• PASSAGE GIVEN
## START

It’s perfectly ok if you use only functions, arrays and tuples. Maybe the structure of the data and routines that you use is sufficiently simple and that’s all you need.

That’s right. And an additional advantage of structs is that they can be used to define particular methods of any function for those types. (See a gentle explanation by Emma Boudreau about this.)

1 Like

I forgot that you also mentioned the modules. They have different uses, the most remarkable being that they are the basis of packages. But they can also be used for something as simple as to create separate namespaces for functions, variables, etc.

2 Likes

Hopefully I can provide a simple cliff notes version with no links or much theory.

Modules are not types. A module creates an independent global scope that encapsulates names, aka namespace. Use imports to allow modules to share select names with each other.

Structs are not a Julia thing, they’re in every language I know of. People already mentioned Julia-specific details, so I’ll stick to the universal basics. A struct is actually very close to a tuple; they both package multiple fields of data (or pointers to data) into a fixed size of memory. The differences are (1) the struct has a name, and (2) the fields have names. Besides names being important for description and subtyping, it can be necessary to distinguish two types with identical internal structure that share functions. For a simple example, let’s say I want to implement a plotting library, nothing fancy, just 2D Cartesian and polar plots with Float64 values. But both kinds of coordinates have 2 points, so if I go with tuples I must use the function name to distinguish them:

function polarplot(coordinates::Vector{Tuple{Float64, Float64}}) ... end
function Cartesianplot(coordinates::Vector{Tuple{Float64, Float64}}) ... end

But wouldn’t it be nice if that information was put in the Vector itself and I could just plot either without explicit checks of whether it’s polar or Cartesian? It’d be necessary if I receive a Vector with no external indication of which. Well with structs we can handle this:

struct Cartesian
  x::Float64
  y::Float64
end

struct Polar
  r::Float64
  p::Float64
end

function plot(coordinates::Vector{Cartesian}) ... end
function plot(coordinates::Vector{Polar}) ... end

If you don’t ever need to distinguish structurally identical types like this, you could probably pull off everything with tuples, but even then, you may appreciate the clarity that names give here. You can also name fields without naming the overall type with NamedTuples, the (2) without the (1).

## END

• MATERIAL

## START

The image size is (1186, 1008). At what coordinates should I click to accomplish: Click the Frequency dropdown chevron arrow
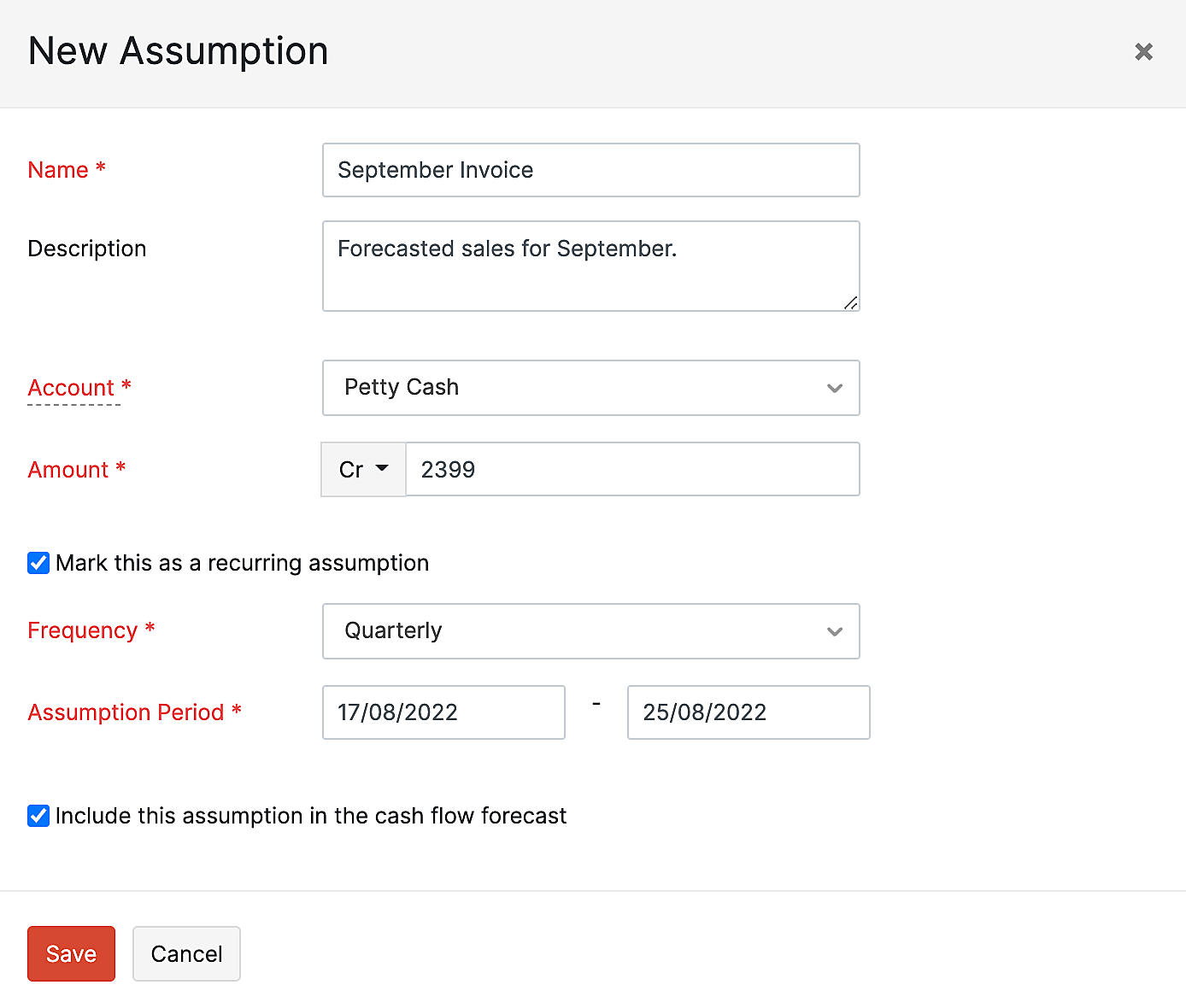835,632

## END

• EXERCISE REQUIREMENTS
Summarize the forum discussion of structs, modules and tuples in three sentences.

• RESPONSE
Working only with functions, arrays and tuples is fine when the data and routines are simple enough, though structs also let you define particular methods of a function for those types. Modules are not types but create independent namespaces and form the basis of packages, and imports let modules share selected names. A struct is close to a tuple except that both the struct and its fields have names, which allows structurally identical types such as Cartesian and polar coordinates to be told apart so that a single plot function can handle either one.